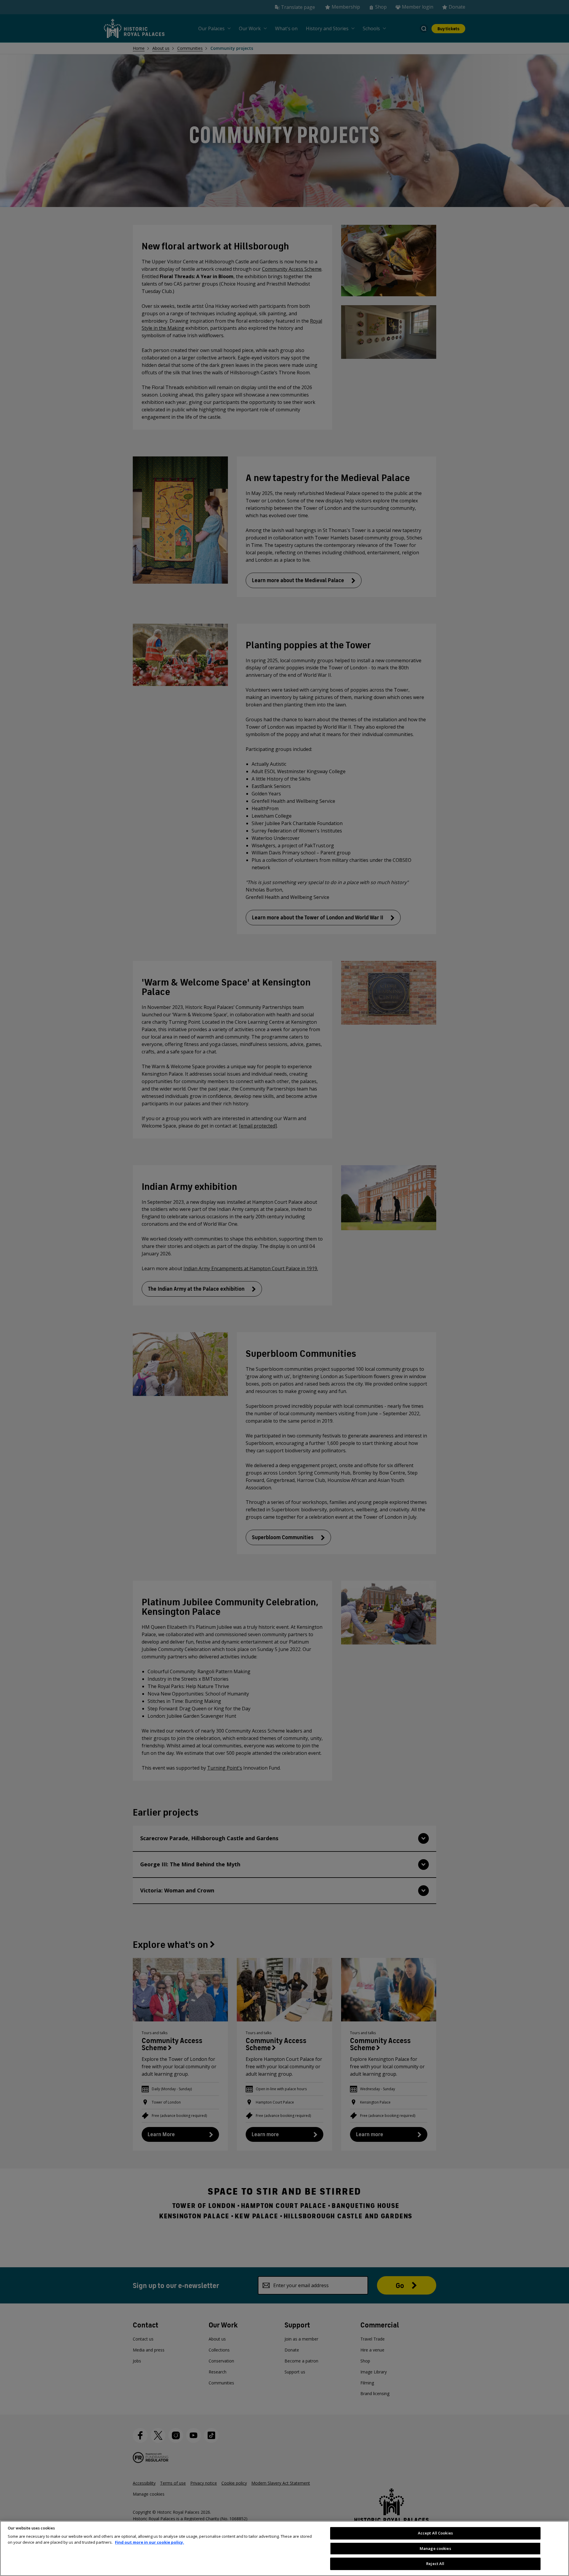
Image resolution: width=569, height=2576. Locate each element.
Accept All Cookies (435, 2533)
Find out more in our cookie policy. (149, 2542)
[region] (284, 2548)
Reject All (435, 2563)
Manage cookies (435, 2548)
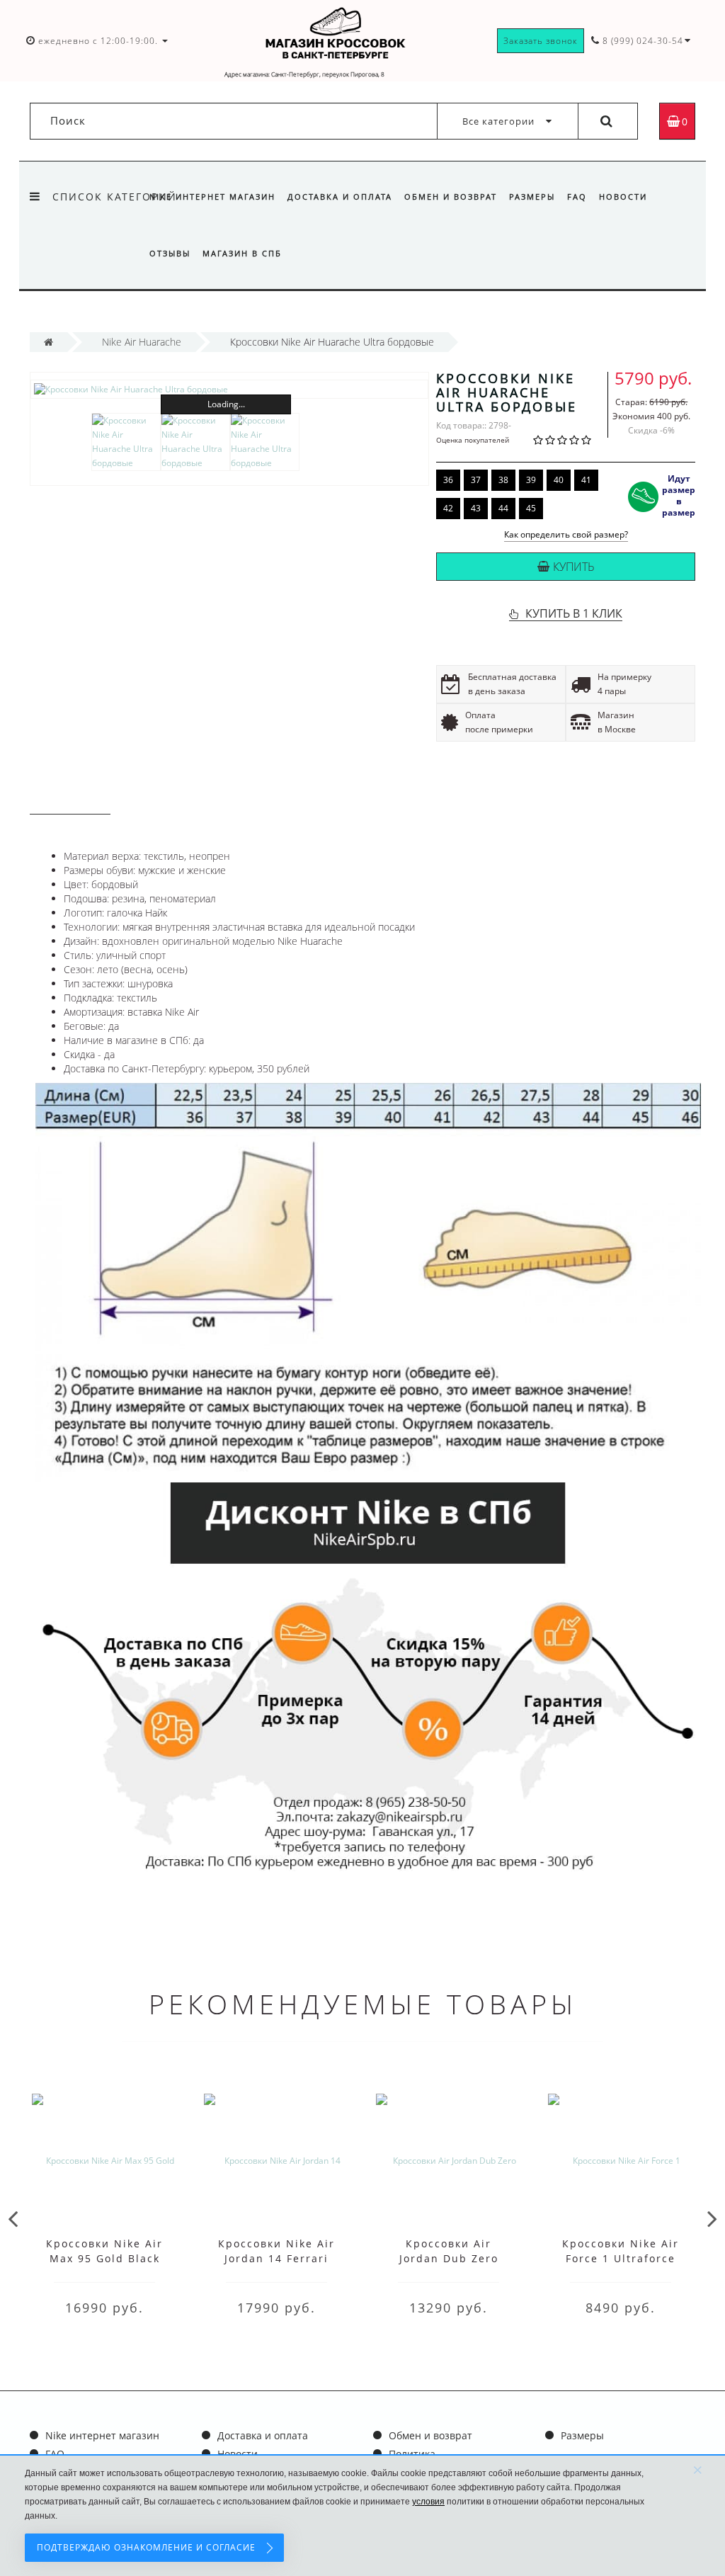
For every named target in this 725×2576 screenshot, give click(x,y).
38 (503, 480)
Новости (623, 196)
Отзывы (169, 253)
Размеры (532, 196)
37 (476, 480)
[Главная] (48, 341)
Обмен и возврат (450, 196)
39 (531, 480)
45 (531, 508)
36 (448, 480)
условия (428, 2502)
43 (476, 508)
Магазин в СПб (242, 253)
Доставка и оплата (339, 196)
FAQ (577, 196)
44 (503, 508)
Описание (70, 801)
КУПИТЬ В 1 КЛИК (573, 613)
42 (448, 508)
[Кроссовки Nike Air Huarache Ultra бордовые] (229, 389)
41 (586, 480)
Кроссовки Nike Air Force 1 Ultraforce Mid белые (620, 2258)
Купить (574, 566)
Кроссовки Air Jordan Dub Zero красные (448, 2258)
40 (559, 480)
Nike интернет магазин (212, 196)
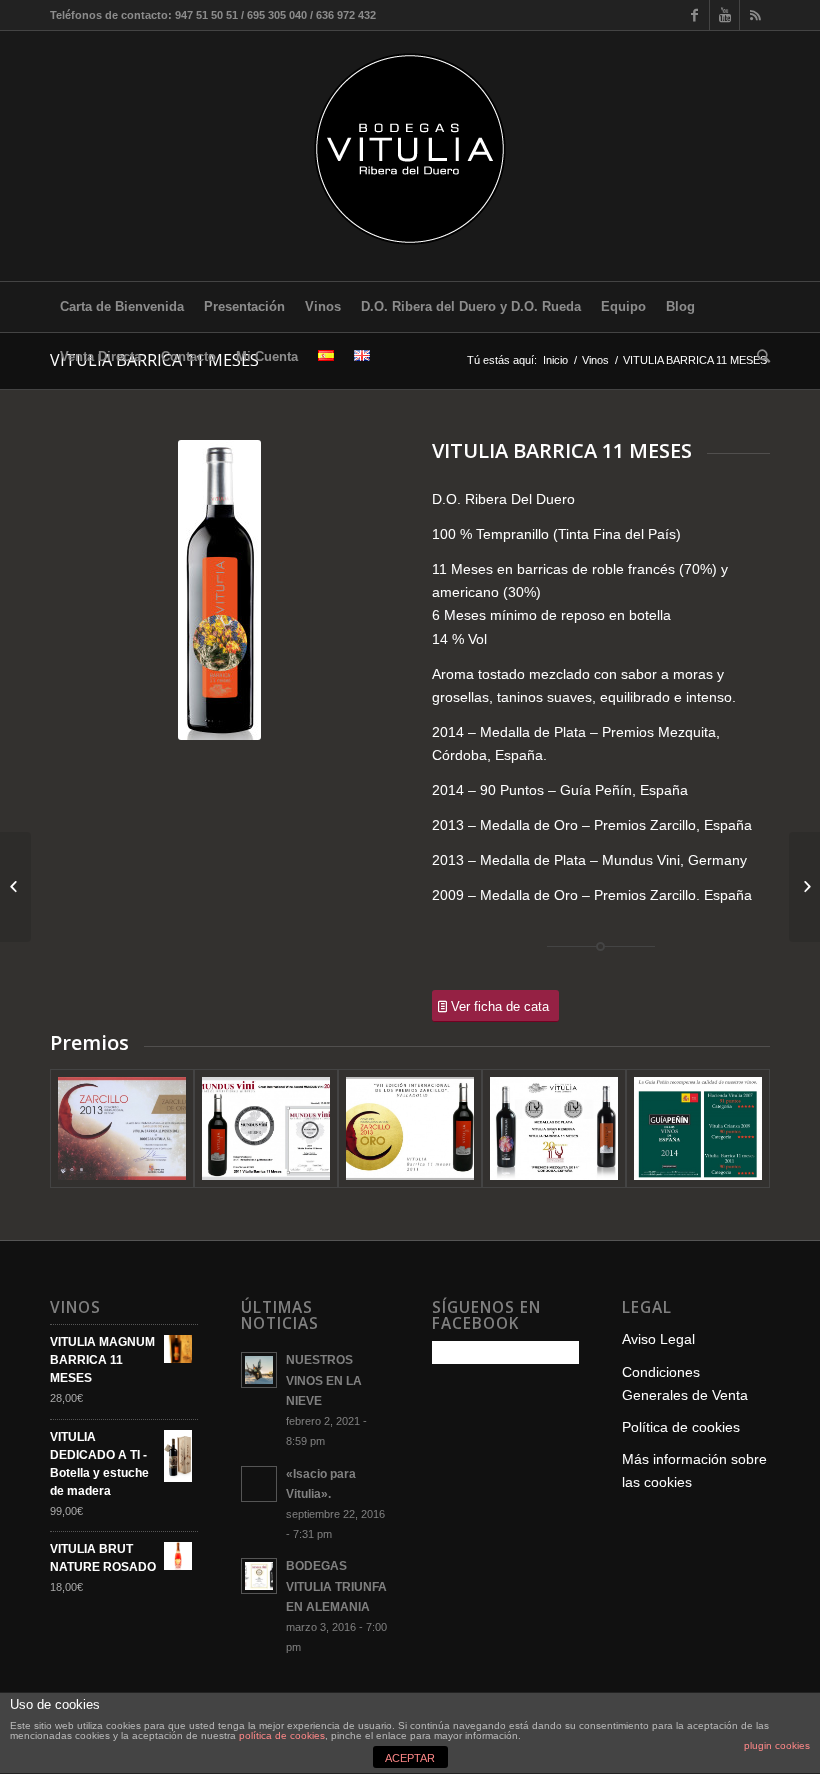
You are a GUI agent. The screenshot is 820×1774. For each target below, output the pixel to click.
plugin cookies (777, 1745)
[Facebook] (694, 15)
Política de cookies (681, 1427)
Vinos (595, 360)
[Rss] (755, 15)
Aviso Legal (658, 1339)
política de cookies (282, 1735)
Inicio (555, 360)
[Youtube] (724, 15)
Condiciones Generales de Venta (685, 1383)
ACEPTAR (410, 1758)
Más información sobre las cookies (694, 1470)
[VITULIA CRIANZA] (15, 887)
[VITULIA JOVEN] (804, 887)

• WORK REQUEST
Please print the records above once more, word for word, omitting all pictures.

• TASK OUTPUT
Image resolution: width=569, height=2576. Locate each element.
Accept All Cookies (435, 2533)
Find out more in our cookie policy. (149, 2542)
[region] (284, 2548)
Reject All (435, 2563)
Manage cookies (435, 2548)
For every named target in this 725×2576 screenshot, give click(x,y).
38 (503, 480)
Новости (623, 196)
Отзывы (169, 253)
Размеры (532, 196)
37 (476, 480)
[Главная] (48, 341)
Обмен и возврат (450, 196)
39 (531, 480)
45 (531, 508)
36 (448, 480)
условия (428, 2502)
43 (476, 508)
Магазин в СПб (242, 253)
Доставка и оплата (339, 196)
FAQ (577, 196)
44 (503, 508)
Описание (70, 801)
КУПИТЬ В 1 КЛИК (573, 613)
42 (448, 508)
[Кроссовки Nike Air Huarache Ultra бордовые] (229, 389)
41 (586, 480)
Кроссовки Nike Air Force 1 Ultraforce Mid белые (620, 2258)
Купить (574, 566)
Кроссовки Air Jordan Dub Zero красные (448, 2258)
40 (559, 480)
Nike интернет магазин (212, 196)
You are a GUI agent. The screenshot is 820×1774. For each target below, output the pixel to click.
plugin cookies (777, 1745)
[Facebook] (694, 15)
Política de cookies (681, 1427)
Vinos (595, 360)
[Rss] (755, 15)
Aviso Legal (658, 1339)
política de cookies (282, 1735)
Inicio (555, 360)
[Youtube] (724, 15)
Condiciones Generales de Venta (685, 1383)
ACEPTAR (410, 1758)
Más información sobre las cookies (694, 1470)
[VITULIA CRIANZA] (15, 887)
[VITULIA JOVEN] (804, 887)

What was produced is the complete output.